▸ **Extrait**

Depuis l’entrée en vigueur de la loi de 1970, selon les chiffres du ministère de l’Intérieur, les interpellations pour usage sont passées en quarante ans de quelques milliers à plus de 120 000 en 2010 (dont 90 % pour le cannabis), tandis que celles concernant la vente et/ou l’acquisition (le petit trafic), tout comme celles concernant le trafic proprement dit, ont à peine franchi le seuil des 10 000 arrestations. Mieux, contrairement aux condamnations effectives pour usage, celles pour trafic auraient même diminué ces dernières années ! Ce sont donc principalement les consommateurs qui sont poursuivis.


Surtout, une telle politique n’a fait qu’éloigner les consommateurs des structures de soins, sans calmer leurs ardeurs à la consommation. Parallèlement, les scènes  de deal sont de plus en plus nombreuses — et violentes. Le maire de Sevran, Stéphane Gatignon (voir p. 22), a récemment mis en lumière ce phénomène, avec des fusillades entre dealers qui menacent la sécurité des habitants, et s’est déclaré en faveur de la dépénalisation du cannabis, censée selon lui enlever le marché aux trafiquants. Certains lui ont rétorqué que les dealers se reporteront sur d’autres produits, tels que la cocaïne, dont la consommation, elle aussi, explose en France depuis plusieurs années (toujours selon l’OFDT). Sans doute. Mais le marché des drogues dures est bien plus restreint que celui du cannabis…


Ancien ministre de l’Intérieur de Lionel Jospin et élu PS du XVIIIe arrondissement de Paris, où le trafic de stupéfiants est là aussi, et depuis très longtemps, solidement implanté, Daniel Vaillant s’apprête à rendre public le rapport d’une commission de parlementaires arrivée, elle aussi, à la conclusion de l’urgence de changer d’approche en matière d’usage de drogues et de prohibition. Mais elle va plus loin en proposant une légalisation « contrôlée ». L’État aurait la charge de produire (ou de surveiller la qualité) et de commercialiser le cannabis, à travers un système de réglementation proche de celui de l’alcool (interdiction de vente aux mineurs, pour la conduite automobile, etc.). Daniel Vaillant s’appuie sur les récentes conclusions de la Global Commission on Drug Policy de l’ONU (où siégeaient Kofi Annan, des anciens présidents du Mexique, du Brésil, de la Colombie, ou l’ex-secrétaire d’État américain George Shultz…), qui, constatant l’échec de la « guerre à la drogue » engagée dès 1971 par Richard Nixon, prône « d’encourager l’expérimentation des gouvernements avec des modèles de régulation légale des drogues (en particulier le cannabis) afin de réduire le pouvoir de la criminalité organisée et protéger la santé et la sécurité des citoyens ».

▸ **Consigne**
Restituez sans aucune modification, dans l'extrait sur la politique française en matière de drogues, tout ce qui va de « Depuis l’entrée en » jusqu'à « qui sont poursuivis. ». Les enregistrements qui suivent proviennent d'une source distincte.

▸ **Enregistrements de données**
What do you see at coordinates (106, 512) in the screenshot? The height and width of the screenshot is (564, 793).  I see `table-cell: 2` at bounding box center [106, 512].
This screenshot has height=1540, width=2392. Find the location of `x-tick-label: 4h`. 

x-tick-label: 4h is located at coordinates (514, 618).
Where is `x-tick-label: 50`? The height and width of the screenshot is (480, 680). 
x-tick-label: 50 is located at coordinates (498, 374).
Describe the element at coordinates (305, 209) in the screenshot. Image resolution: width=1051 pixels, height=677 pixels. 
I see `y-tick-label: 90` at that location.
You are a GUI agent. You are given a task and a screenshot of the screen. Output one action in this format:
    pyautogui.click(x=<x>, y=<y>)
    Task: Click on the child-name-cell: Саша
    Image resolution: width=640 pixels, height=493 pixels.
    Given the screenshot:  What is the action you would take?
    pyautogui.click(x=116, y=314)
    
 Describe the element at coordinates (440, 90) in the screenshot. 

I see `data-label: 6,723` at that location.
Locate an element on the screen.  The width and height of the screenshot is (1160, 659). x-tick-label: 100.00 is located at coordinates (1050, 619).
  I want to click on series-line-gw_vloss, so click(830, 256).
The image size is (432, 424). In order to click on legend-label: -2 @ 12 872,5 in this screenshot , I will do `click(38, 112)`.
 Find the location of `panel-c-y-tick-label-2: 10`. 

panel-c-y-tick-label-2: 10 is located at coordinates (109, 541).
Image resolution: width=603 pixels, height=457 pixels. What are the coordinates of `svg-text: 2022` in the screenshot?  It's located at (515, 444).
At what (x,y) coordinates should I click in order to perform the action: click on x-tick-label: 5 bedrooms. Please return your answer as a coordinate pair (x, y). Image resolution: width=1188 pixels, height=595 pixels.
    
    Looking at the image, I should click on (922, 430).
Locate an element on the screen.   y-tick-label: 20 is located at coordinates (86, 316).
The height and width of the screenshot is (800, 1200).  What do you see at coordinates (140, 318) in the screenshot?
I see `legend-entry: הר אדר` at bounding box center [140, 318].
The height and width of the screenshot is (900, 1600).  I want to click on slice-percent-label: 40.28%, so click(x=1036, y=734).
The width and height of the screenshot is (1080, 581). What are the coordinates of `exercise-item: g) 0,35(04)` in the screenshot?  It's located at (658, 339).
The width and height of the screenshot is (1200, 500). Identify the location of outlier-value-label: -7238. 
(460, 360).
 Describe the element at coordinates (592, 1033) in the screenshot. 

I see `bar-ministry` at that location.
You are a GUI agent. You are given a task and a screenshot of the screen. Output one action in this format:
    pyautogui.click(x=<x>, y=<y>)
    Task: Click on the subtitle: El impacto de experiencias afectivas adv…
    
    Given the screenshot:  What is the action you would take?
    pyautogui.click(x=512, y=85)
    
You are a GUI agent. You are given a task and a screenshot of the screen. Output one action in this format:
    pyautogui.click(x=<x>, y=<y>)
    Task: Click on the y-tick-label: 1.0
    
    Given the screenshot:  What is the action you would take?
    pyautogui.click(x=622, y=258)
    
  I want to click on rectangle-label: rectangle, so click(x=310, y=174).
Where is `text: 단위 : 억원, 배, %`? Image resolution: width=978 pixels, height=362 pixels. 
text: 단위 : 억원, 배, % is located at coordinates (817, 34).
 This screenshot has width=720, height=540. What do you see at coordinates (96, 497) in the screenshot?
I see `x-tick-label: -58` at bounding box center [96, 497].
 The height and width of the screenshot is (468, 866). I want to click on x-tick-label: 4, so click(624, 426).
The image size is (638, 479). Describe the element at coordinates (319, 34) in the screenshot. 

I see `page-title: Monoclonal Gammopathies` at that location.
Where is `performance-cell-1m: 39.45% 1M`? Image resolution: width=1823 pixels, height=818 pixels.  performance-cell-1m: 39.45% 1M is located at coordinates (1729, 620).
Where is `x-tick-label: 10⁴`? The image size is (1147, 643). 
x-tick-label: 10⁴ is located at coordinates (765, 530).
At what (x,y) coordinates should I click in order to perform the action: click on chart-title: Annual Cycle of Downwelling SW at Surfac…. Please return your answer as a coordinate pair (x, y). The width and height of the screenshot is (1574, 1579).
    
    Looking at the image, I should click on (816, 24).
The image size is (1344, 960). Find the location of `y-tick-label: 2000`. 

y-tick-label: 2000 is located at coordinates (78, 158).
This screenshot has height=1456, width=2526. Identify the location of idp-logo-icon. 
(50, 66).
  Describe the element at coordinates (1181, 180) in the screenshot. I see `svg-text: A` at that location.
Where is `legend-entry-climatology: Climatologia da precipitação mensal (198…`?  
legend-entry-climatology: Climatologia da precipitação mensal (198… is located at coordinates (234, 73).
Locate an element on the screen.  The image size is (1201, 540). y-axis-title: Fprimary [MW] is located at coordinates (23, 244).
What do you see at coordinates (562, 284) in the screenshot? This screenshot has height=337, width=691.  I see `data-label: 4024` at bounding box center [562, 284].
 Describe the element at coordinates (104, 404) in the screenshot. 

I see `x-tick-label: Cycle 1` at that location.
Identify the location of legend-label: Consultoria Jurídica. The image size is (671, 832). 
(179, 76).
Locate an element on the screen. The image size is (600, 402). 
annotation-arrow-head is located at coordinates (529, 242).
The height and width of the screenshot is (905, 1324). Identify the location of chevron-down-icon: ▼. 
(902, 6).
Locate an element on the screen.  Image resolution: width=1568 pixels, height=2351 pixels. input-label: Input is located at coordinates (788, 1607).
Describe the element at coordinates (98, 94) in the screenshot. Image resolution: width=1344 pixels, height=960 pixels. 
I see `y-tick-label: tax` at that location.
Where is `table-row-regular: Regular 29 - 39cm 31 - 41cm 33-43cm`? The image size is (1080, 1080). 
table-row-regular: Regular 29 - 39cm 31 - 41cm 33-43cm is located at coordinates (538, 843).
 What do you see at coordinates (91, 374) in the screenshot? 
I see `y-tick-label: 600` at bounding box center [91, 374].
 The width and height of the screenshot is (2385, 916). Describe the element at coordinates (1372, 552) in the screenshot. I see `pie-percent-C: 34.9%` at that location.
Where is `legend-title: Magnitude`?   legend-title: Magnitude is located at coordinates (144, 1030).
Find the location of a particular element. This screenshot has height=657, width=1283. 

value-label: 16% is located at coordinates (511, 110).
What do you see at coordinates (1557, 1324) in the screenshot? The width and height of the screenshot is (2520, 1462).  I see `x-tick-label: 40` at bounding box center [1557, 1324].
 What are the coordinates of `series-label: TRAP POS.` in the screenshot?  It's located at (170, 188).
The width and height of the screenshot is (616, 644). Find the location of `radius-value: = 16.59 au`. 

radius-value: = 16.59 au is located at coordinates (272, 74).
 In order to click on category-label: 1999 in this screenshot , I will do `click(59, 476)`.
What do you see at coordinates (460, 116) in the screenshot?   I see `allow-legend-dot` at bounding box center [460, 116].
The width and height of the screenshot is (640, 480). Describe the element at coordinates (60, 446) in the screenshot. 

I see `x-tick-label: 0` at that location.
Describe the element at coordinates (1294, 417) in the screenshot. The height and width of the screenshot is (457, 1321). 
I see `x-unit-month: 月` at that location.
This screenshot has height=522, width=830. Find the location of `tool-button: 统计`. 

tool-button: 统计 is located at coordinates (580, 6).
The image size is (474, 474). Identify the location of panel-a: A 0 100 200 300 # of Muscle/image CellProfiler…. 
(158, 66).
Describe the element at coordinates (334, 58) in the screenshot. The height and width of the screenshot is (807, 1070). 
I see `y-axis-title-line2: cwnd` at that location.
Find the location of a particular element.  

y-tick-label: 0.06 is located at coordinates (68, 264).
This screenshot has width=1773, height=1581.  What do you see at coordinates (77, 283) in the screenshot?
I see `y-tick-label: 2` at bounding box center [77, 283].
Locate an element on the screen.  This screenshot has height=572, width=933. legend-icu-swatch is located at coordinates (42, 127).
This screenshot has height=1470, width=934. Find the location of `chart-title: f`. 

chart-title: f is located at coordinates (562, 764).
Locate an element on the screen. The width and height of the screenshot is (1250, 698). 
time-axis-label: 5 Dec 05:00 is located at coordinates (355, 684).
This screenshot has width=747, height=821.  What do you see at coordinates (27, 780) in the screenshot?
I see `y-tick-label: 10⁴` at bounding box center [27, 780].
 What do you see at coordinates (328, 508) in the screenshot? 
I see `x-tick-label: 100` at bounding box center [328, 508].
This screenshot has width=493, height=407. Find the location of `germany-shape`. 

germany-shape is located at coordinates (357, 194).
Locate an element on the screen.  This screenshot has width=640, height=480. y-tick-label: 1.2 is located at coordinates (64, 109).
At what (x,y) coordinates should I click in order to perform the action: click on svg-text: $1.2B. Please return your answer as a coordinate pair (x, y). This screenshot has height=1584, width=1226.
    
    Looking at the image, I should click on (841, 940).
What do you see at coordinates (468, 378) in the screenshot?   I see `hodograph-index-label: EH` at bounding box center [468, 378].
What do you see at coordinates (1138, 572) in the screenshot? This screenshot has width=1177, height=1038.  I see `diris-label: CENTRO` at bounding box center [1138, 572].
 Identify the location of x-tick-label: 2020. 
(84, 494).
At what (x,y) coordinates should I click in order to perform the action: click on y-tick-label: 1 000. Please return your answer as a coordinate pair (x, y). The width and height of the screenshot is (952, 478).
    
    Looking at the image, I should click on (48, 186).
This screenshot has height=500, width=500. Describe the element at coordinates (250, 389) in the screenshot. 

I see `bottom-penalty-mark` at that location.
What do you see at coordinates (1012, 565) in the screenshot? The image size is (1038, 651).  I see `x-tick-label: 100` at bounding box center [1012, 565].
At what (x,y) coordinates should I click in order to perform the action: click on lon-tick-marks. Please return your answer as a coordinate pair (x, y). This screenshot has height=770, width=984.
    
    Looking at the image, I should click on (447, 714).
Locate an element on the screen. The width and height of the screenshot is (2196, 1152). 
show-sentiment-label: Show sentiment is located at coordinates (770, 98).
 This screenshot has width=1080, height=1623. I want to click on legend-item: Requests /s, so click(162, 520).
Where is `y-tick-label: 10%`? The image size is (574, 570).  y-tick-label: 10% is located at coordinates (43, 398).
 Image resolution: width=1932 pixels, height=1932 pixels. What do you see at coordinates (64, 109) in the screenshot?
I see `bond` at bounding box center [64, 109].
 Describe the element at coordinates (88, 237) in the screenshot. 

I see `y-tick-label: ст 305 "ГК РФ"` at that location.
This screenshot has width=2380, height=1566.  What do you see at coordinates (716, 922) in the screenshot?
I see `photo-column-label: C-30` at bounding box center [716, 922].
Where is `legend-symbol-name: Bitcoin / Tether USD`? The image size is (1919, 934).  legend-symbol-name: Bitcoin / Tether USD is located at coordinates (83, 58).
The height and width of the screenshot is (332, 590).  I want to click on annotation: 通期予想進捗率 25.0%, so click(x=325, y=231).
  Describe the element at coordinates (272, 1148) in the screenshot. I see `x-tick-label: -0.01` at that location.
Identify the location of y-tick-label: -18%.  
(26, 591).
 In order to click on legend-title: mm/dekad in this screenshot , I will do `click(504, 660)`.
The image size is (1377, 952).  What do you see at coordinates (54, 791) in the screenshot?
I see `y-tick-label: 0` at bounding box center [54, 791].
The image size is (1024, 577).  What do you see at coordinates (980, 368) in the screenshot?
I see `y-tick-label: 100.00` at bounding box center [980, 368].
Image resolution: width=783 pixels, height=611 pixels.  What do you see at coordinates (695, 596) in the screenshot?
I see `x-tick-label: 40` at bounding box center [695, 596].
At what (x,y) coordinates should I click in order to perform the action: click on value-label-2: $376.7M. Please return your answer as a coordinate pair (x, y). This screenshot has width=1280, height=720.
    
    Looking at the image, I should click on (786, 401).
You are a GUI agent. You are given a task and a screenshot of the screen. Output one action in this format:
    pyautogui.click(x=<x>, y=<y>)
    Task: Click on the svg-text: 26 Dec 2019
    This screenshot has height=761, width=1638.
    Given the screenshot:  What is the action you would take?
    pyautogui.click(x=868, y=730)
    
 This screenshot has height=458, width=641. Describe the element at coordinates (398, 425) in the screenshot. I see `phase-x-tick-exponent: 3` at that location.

▸ **Résultat**
Depuis l’entrée en vigueur de la loi de 1970, selon les chiffres du ministère de l’Intérieur, les interpellations pour usage sont passées en quarante ans de quelques milliers à plus de 120 000 en 2010 (dont 90 % pour le cannabis), tandis que celles concernant la vente et/ou l’acquisition (le petit trafic), tout comme celles concernant le trafic proprement dit, ont à peine franchi le seuil des 10 000 arrestations. Mieux, contrairement aux condamnations effectives pour usage, celles pour trafic auraient même diminué ces dernières années ! Ce sont donc principalement les consommateurs qui sont poursuivis.